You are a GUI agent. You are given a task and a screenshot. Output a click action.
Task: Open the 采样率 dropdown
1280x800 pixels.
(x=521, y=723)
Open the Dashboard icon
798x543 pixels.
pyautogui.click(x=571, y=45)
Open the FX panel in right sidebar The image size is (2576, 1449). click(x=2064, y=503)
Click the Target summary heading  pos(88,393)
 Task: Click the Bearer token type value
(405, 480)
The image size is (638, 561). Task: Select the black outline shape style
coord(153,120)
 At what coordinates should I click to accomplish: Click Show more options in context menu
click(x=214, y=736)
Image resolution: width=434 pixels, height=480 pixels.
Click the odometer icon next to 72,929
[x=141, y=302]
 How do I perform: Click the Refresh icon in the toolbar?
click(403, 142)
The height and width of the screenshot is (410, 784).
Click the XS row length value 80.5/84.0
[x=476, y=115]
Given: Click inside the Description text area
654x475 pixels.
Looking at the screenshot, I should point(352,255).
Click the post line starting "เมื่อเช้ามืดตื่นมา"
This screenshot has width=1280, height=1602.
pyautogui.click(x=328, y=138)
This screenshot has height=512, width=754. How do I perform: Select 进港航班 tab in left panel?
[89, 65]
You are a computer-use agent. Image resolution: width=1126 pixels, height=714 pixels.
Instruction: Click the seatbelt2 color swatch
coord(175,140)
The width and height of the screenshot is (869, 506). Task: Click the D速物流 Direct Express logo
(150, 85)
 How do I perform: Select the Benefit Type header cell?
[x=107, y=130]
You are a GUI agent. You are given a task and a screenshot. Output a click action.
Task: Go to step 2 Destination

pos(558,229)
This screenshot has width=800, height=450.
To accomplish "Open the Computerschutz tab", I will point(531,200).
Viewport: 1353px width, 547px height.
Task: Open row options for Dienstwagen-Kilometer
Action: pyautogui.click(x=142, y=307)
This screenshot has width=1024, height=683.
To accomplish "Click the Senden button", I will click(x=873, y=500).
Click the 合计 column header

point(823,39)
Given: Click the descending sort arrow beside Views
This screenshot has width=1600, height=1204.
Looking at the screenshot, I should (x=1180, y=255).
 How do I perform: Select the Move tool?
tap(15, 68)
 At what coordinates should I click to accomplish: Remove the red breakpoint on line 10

———

TASK: Copy out every line of the items above word for word, with nothing added or left out.

SOLUTION TO THE EXERCISE:
You are a GUI agent. You are given a task and a screenshot. Output a click action.
Task: Open the 采样率 dropdown
1280x800 pixels.
(x=521, y=723)
Open the Dashboard icon
798x543 pixels.
pyautogui.click(x=571, y=45)
Open the FX panel in right sidebar The image size is (2576, 1449). click(x=2064, y=503)
Click the Target summary heading  pos(88,393)
 Task: Click the Bearer token type value
(405, 480)
The image size is (638, 561). Task: Select the black outline shape style
coord(153,120)
 At what coordinates should I click to accomplish: Click Show more options in context menu
click(x=214, y=736)
Image resolution: width=434 pixels, height=480 pixels.
Click the odometer icon next to 72,929
[x=141, y=302]
 How do I perform: Click the Refresh icon in the toolbar?
click(403, 142)
The height and width of the screenshot is (410, 784).
Click the XS row length value 80.5/84.0
[x=476, y=115]
Given: Click inside the Description text area
654x475 pixels.
Looking at the screenshot, I should point(352,255).
Click the post line starting "เมื่อเช้ามืดตื่นมา"
This screenshot has width=1280, height=1602.
pyautogui.click(x=328, y=138)
This screenshot has height=512, width=754. How do I perform: Select 进港航班 tab in left panel?
[89, 65]
You are a computer-use agent. Image resolution: width=1126 pixels, height=714 pixels.
Instruction: Click the seatbelt2 color swatch
coord(175,140)
The width and height of the screenshot is (869, 506). Task: Click the D速物流 Direct Express logo
(150, 85)
 How do I perform: Select the Benefit Type header cell?
[x=107, y=130]
You are a GUI agent. You are given a task and a screenshot. Output a click action.
Task: Go to step 2 Destination

pos(558,229)
This screenshot has width=800, height=450.
To accomplish "Open the Computerschutz tab", I will point(531,200).
Viewport: 1353px width, 547px height.
Task: Open row options for Dienstwagen-Kilometer
Action: pyautogui.click(x=142, y=307)
This screenshot has width=1024, height=683.
To accomplish "Click the Senden button", I will click(x=873, y=500).
Click the 合计 column header

point(823,39)
Given: Click the descending sort arrow beside Views
This screenshot has width=1600, height=1204.
Looking at the screenshot, I should (x=1180, y=255).
 How do I perform: Select the Move tool?
tap(15, 68)
 At what coordinates should I click to accomplish: Remove the red breakpoint on line 10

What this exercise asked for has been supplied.